Four Years Later: Running Your Own Anonymous Email System
This post is in reference to a procedure I developed to anonymize your email address, similiar to what Abine offers with their Blur product.

I originally thought of this because of all the data breaches that were happening.  Those certainly have not waned in recent years.  

The overall concept was that database leaks contain your email address and your password.  Once someone knows your email address and your password, they can narrow their data set down.  

So in order to make hackers' work slightly more difficult, instead of one email address, there is a unique email address for each site, or for each type of service (like pizza@somedomain for all sites used for ordering pizzas).

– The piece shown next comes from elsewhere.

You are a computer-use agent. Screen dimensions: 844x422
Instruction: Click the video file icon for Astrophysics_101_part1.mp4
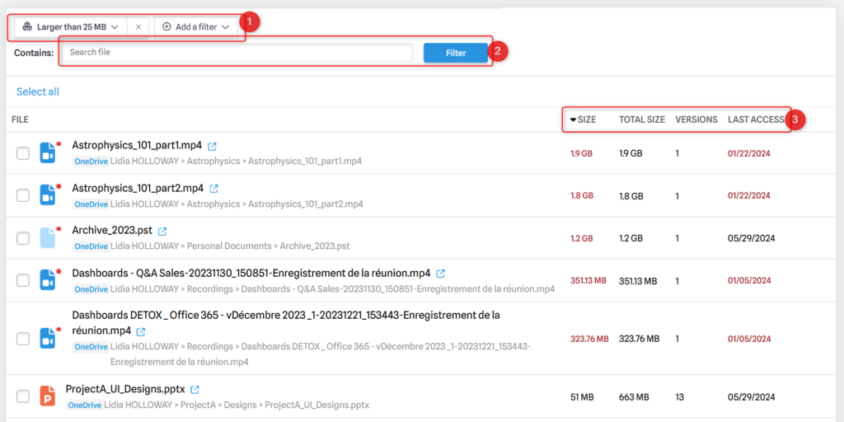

How Hackers Use Your Email/Password

So if a hacker got hold of a database with your credentials that looked like:

my.email.i.use.everywhere@outlook.com : <my hashed or clear text password>

Using that example, 50% of the hacker's work is done since they know your email address.  If you happened to use the same password elsewhere, they can check other databases for that hashed password and determine it's the same person.

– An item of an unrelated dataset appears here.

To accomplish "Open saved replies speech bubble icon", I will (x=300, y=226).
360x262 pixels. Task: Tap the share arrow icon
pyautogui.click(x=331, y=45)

If your password/email end up in a rainbow table or other hacker's toolkit, it's much easier to track you down and other accounts you may have.

So using a different email for each site helps obscure this a bit.  Many security specialists will say security through obscurity is useless and you should not do it,  but any help you can get these days is good.

The Other Benefits

In addition to being able to slightly thwart hackers with a minor roadblock, using this method allows you to:

  1. create an email on the fly
  2. send emails to more than one person
  3. determine what companies are sending you spam
  4. dispose of spam easily for the above culprits

1. Creating Email Addresses On The Fly

This is my personal favorite.  When the cashier asks, "what's your email"? I can reply with anything I want, such as microcenterspam@mydomain.com.  This is possible with a catch-all routing rule.

2.Sending Emails To More Than One Person

Some accounts send important emails.  If someone else you know needs to see these emails, you don't have to bother manually forwarding it; just setup a rule to forward it to both of you automatically.

3.Determine What Companies Are Sending You Spam

Since you sign up for each site or service with a unique email, you can immediately tell who is sending you spam or selling your email addresss to someone else.  

4.Dispose Of Spam Before It Reaches Your Inbox

When they do this, you can just send their emails into a void before they ever land in your inbox.

Caveats

  • It's now a paid service
  • It's more complex then regular email since you have to configure some DNS records

Summary

Overall, I've enjoyed using this method.  I really wouldn't change much.